Render every line of the listing below as a numbered list, omitting any blank lines and excluding the pictures.

===============

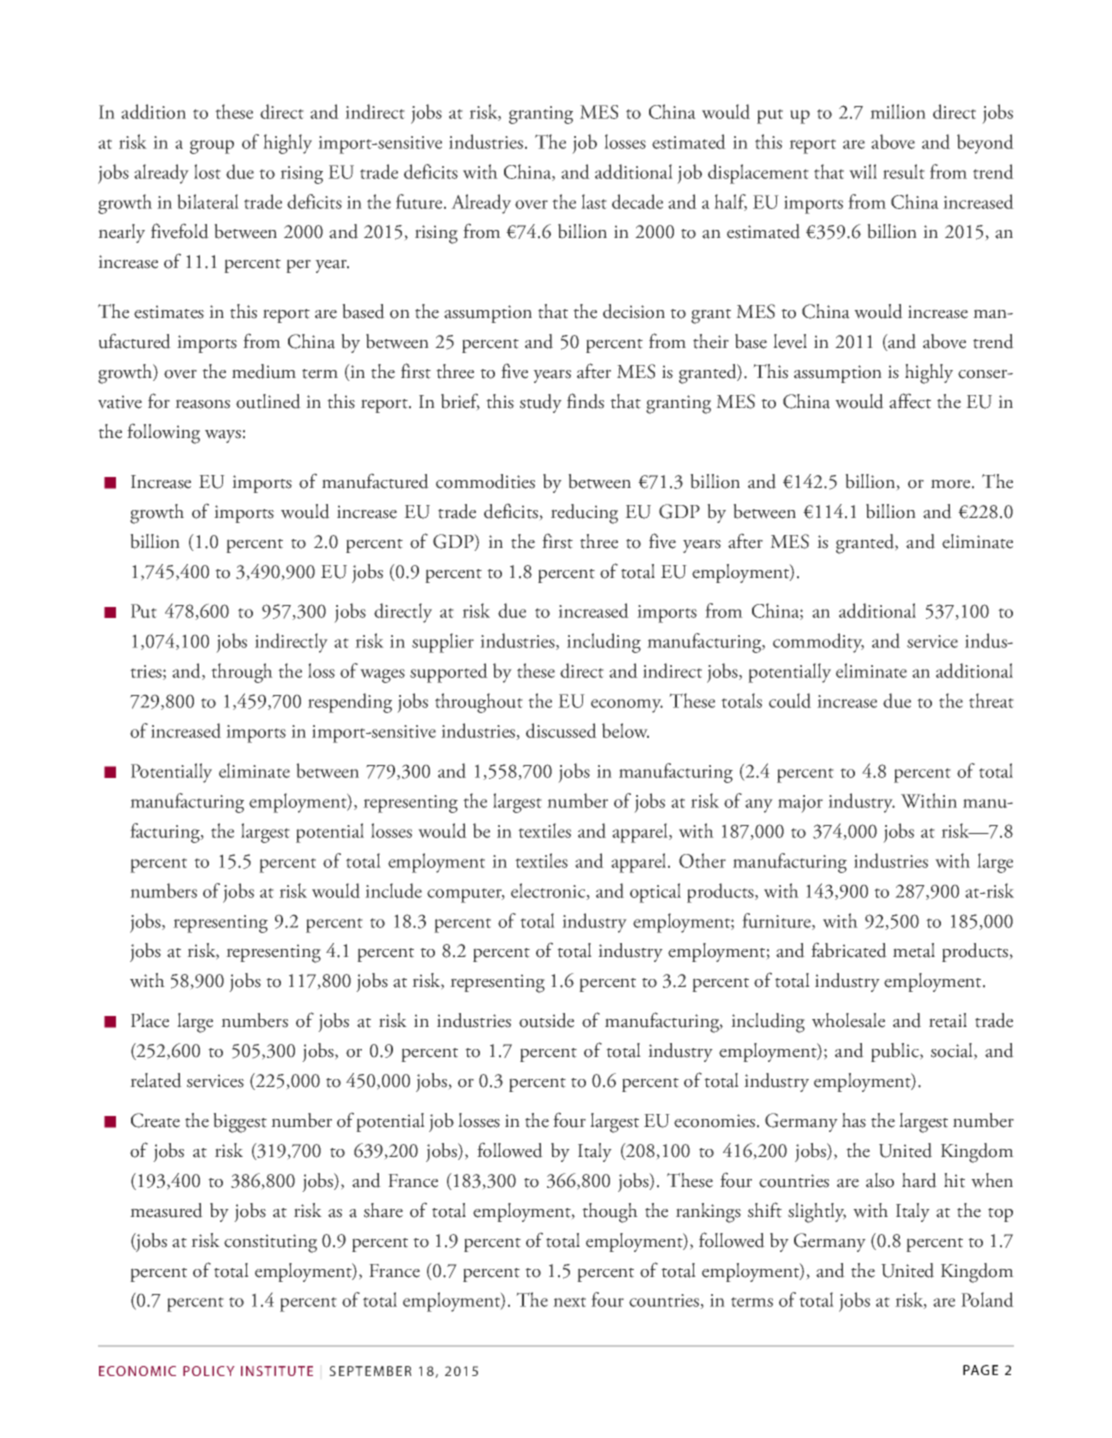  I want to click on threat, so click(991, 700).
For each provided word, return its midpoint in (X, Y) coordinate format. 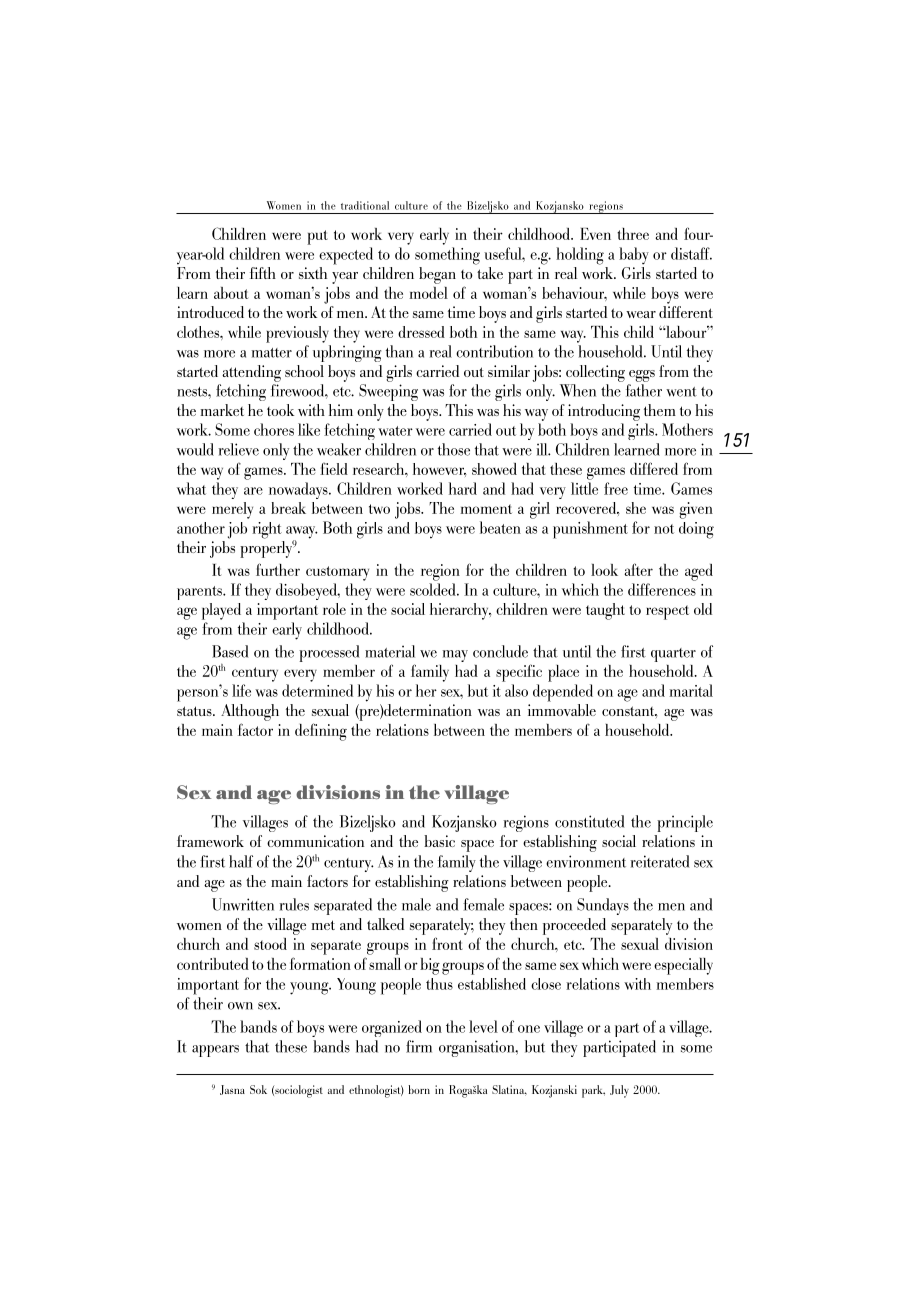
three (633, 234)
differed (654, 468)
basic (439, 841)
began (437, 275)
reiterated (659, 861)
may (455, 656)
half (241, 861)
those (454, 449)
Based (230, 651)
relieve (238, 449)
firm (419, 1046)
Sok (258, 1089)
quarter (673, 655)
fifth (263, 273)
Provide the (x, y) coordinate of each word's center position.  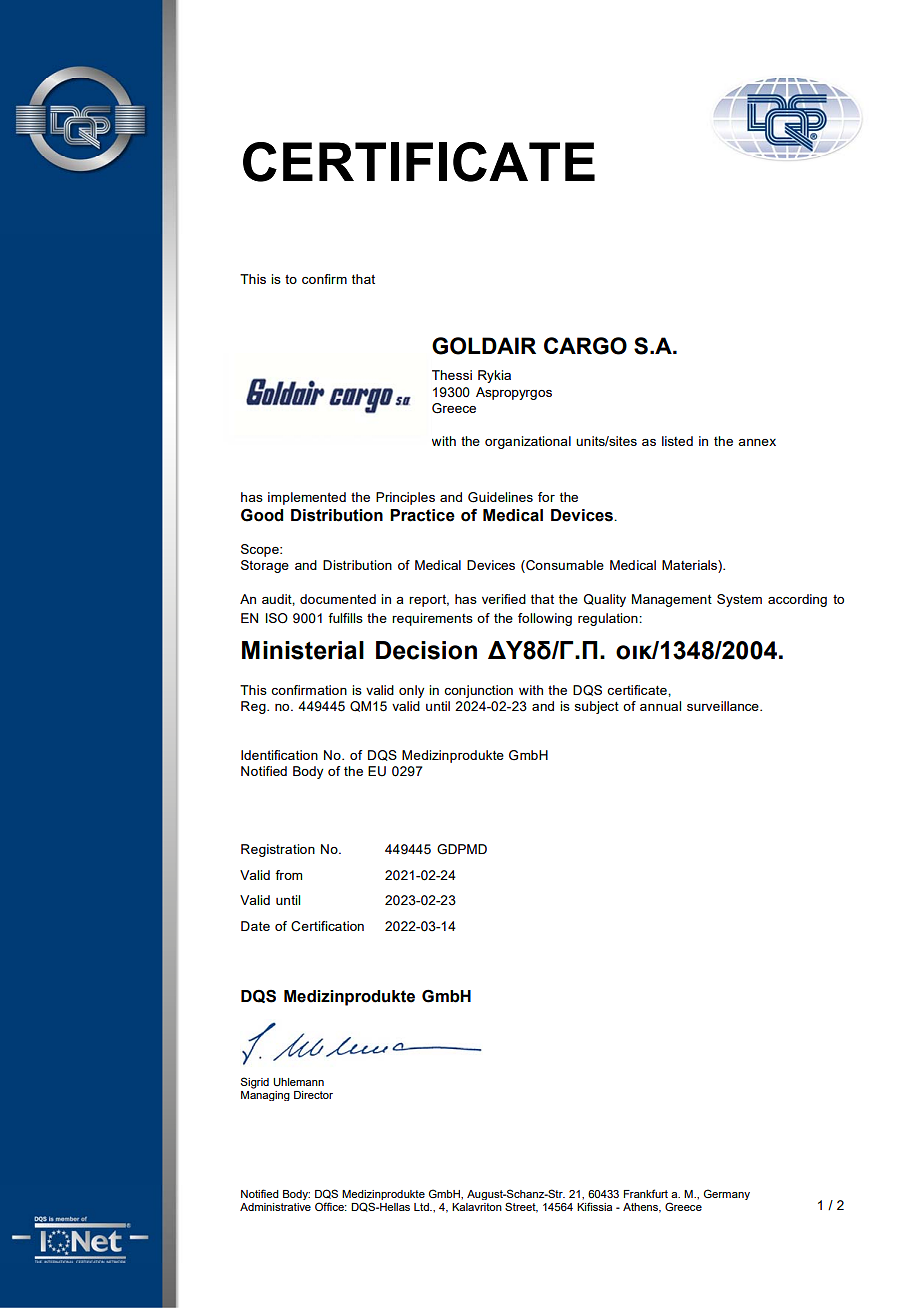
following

===============

**CORRECT OUTPUT:**
1.   I want to click on threat, so click(991, 700).
2. For each provided word, return its midpoint in (X, Y) coordinate format. 
3. three (633, 234)
4. differed (654, 468)
5. basic (439, 841)
6. began (437, 275)
7. reiterated (659, 861)
8. may (455, 656)
9. half (241, 861)
10. those (454, 449)
11. Based (230, 651)
12. relieve (238, 449)
13. firm (419, 1046)
14. Sok (258, 1089)
15. quarter (673, 655)
16. fifth (263, 273)
17. Provide the (x, y) coordinate of each word's center position.  
18. following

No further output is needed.